Is that really what it says? Let’s take a look at the actual statute, Atlanta Code of Ordinances Sec. 106-229. The relevant parts provide:
a) Any minor age six through 15 years old who loiters, wanders, strolls or plays in or upon the public streets, highways, roads, alleys, parks, playgrounds or other public grounds, public places, public buildings, places of amusement, eating places, vacant lots, unsupervised by an adult having the lawful authority to be at such places, between the hours of 8:30 a.m. and 2:30 p.m. on any school day shall be considered a child in need of supervision.
c) A police officer shall transport any minor charged with being a child in need of Supervision, as defined in subsection (a), to a designated school district facility. A minor transported to the school district facility will be released to the custody of the school officials or to the custody of the minor’s parent or legal guardian.

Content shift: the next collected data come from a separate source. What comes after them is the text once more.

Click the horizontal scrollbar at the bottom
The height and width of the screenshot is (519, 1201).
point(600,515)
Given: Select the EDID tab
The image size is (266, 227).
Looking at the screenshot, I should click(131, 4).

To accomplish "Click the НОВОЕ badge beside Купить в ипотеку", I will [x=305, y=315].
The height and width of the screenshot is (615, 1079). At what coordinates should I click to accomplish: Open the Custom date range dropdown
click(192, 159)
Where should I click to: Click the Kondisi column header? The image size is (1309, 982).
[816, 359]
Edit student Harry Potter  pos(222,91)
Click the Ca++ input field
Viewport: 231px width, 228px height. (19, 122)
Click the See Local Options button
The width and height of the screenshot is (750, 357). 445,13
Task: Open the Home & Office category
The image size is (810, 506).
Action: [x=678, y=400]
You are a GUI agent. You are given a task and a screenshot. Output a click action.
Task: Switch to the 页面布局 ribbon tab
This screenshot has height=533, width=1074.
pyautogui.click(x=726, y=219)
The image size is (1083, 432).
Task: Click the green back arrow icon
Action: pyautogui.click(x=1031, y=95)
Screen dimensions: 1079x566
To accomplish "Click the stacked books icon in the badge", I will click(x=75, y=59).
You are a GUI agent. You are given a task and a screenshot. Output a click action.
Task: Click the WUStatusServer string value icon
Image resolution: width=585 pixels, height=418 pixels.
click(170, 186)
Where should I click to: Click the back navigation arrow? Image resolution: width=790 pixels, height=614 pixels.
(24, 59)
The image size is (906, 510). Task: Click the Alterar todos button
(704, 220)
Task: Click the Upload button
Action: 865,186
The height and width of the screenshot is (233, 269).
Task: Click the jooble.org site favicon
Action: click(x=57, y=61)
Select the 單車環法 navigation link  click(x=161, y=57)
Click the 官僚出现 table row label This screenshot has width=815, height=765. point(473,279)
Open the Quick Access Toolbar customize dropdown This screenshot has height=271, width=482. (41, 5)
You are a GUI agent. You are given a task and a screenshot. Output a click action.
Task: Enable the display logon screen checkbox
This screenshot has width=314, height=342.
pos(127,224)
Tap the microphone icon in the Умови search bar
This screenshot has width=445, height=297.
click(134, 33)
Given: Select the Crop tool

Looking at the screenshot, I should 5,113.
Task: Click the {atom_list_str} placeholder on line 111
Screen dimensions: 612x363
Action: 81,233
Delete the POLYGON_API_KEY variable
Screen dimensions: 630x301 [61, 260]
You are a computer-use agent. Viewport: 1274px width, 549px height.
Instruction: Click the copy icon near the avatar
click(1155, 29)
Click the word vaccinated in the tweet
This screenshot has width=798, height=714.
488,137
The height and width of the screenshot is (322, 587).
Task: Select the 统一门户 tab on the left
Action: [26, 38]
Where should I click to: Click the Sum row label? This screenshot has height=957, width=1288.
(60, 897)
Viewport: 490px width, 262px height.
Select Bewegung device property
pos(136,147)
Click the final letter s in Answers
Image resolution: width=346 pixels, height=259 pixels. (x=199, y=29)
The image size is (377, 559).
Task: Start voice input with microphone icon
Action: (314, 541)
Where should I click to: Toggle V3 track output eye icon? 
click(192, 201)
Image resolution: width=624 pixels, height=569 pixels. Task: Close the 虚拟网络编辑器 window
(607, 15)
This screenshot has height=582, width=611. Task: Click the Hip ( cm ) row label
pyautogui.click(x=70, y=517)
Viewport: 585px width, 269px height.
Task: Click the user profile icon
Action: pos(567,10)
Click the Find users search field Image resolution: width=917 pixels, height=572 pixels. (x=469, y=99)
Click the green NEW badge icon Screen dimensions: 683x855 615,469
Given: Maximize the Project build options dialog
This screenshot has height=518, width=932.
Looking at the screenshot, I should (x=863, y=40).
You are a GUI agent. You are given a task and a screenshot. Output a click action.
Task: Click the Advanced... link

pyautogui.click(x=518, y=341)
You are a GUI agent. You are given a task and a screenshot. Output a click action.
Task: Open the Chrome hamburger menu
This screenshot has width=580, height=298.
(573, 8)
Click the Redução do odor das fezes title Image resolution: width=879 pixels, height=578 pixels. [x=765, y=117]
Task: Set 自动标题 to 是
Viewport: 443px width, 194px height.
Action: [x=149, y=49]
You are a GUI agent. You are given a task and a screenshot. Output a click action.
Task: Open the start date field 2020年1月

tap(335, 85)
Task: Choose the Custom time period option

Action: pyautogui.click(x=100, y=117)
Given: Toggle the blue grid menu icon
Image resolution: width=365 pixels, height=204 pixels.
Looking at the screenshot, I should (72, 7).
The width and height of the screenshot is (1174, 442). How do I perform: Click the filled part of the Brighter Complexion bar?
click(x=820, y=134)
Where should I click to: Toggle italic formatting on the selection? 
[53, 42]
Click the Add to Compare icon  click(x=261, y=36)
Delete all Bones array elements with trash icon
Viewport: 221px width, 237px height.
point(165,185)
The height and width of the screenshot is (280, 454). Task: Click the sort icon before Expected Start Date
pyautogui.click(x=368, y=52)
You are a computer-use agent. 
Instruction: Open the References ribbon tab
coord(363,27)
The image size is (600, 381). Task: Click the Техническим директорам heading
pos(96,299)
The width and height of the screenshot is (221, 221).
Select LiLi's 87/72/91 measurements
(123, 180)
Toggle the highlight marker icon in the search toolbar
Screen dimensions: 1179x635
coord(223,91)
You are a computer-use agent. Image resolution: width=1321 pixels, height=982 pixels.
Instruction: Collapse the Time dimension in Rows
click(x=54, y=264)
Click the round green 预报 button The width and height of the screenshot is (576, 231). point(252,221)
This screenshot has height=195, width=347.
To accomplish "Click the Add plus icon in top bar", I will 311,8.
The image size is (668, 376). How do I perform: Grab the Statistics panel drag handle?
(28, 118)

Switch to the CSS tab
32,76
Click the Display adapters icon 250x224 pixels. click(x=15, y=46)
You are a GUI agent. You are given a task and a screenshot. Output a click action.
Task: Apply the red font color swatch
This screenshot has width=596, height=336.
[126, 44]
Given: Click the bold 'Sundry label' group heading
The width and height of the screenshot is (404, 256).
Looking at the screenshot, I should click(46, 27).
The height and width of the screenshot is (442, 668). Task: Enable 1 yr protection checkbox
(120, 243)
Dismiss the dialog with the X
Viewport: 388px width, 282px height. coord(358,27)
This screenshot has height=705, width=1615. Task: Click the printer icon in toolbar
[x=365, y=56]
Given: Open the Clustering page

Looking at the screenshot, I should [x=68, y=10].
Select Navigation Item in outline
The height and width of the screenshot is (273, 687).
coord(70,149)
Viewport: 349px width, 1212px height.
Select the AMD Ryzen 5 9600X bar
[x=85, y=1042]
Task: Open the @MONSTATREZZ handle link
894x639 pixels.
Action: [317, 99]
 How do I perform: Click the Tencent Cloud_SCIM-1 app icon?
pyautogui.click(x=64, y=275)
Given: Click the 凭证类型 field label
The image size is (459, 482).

That’s a little different from what the school district was claiming. It’s true (see that “shall?”) that the cops have to detain and transport kids found in violation of this law. What it doesn’t do is authorize them to scoop random kids off the street if they’re not “in school during school hours.” Only a kid who “loiters, wanders, strolls or plays in or upon” public spaces – unsupervised and during curfew – is eligible for a free ride in the truancy van.
Did the cops have probable cause to conclude that’s what the Millers were doing? It’d help if we knew what “loiters, wanders, strolls or plays in or upon” means, but the statute doesn’t bother to define it. Nor do the courts provide any guidance: no convictions under this law have ever been challenged, as is typical for low-level offenses where appeals are often cost-ineffective.
But all four verbs describe purposeless, time-killing activity: not at all what the girls were doing by hurrying to class before the school’s screw-up left them fully high and dry. Did the cops really see two girls from Grady, 50 yards away from Grady, striding in the direction of Grady, and think “by god, they must be trying to escape from Grady! We’ll shove them in this creepy gray van and restore the peace!”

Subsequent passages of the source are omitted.